Stirner is not a capitalist at all. His conception of a "union of egiosts" is more comperable to Bakunin's anarchism than capitalism.

>> No.4432374

Has anyone read any Renzo Novatore?

>> No.4432411

>>4428884

You are fine. When I was 20 I had only read bits of Cicero in Latin class and almost nothing else. You can read Stirner by himself, instead of reading other philosophers you can add some secondary literature to Stirner. You can read this right now: http://www.lsr-projekt.de/poly/eninnuce.html

Or if you want something with less of a tinfoil hat feeling, get Calasso's 49 steps, it has a section which accompanies the reading of Stirner's only book, The Ego and Its Own. The only essays by Stirner I would consider mandatory are Stirner's Critics and The Untrue Principle of Our Education.

>> No.4432445

>>4428884
Oh, and if you happen to be brilliant, I am looking to pawn off promising avenues of Stirner research to capable people.

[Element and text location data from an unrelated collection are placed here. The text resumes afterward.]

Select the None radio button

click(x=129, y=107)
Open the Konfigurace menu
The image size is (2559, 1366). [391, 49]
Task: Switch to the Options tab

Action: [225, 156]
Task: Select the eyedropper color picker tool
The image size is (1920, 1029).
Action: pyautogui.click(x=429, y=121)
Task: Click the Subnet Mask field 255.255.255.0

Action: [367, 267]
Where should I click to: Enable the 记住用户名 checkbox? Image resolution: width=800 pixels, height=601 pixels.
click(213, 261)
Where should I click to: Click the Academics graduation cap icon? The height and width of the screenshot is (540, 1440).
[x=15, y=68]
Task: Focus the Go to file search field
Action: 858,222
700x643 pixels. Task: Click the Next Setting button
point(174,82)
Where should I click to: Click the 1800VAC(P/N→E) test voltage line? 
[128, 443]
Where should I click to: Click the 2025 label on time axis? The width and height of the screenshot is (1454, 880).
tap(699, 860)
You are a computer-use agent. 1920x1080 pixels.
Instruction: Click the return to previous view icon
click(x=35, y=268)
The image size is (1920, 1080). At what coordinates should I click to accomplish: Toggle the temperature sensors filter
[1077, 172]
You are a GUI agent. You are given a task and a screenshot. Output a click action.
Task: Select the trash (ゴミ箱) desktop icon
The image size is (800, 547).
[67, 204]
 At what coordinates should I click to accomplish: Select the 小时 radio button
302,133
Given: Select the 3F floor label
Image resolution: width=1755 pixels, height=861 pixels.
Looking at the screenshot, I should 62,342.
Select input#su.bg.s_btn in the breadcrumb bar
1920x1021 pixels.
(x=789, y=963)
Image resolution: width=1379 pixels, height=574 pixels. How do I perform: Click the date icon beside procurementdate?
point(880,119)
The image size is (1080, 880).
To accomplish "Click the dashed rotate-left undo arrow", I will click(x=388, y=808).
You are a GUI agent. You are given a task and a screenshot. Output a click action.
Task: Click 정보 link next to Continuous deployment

I'm doing Stirner and post-anarchism (as in Deleuze, Foucault, Derrida), but there is a definite Heidegger-angle here as well. You should be able to read either German or Italian though, ideally.

>> No.4432804

>>4432374
Yes, it's good keks.

>> No.4432927

>>4432804
Why do you derive amusement from it?

>> No.4433364

>>4432927
It's extremely edgy in an over the top way that is completely sincere.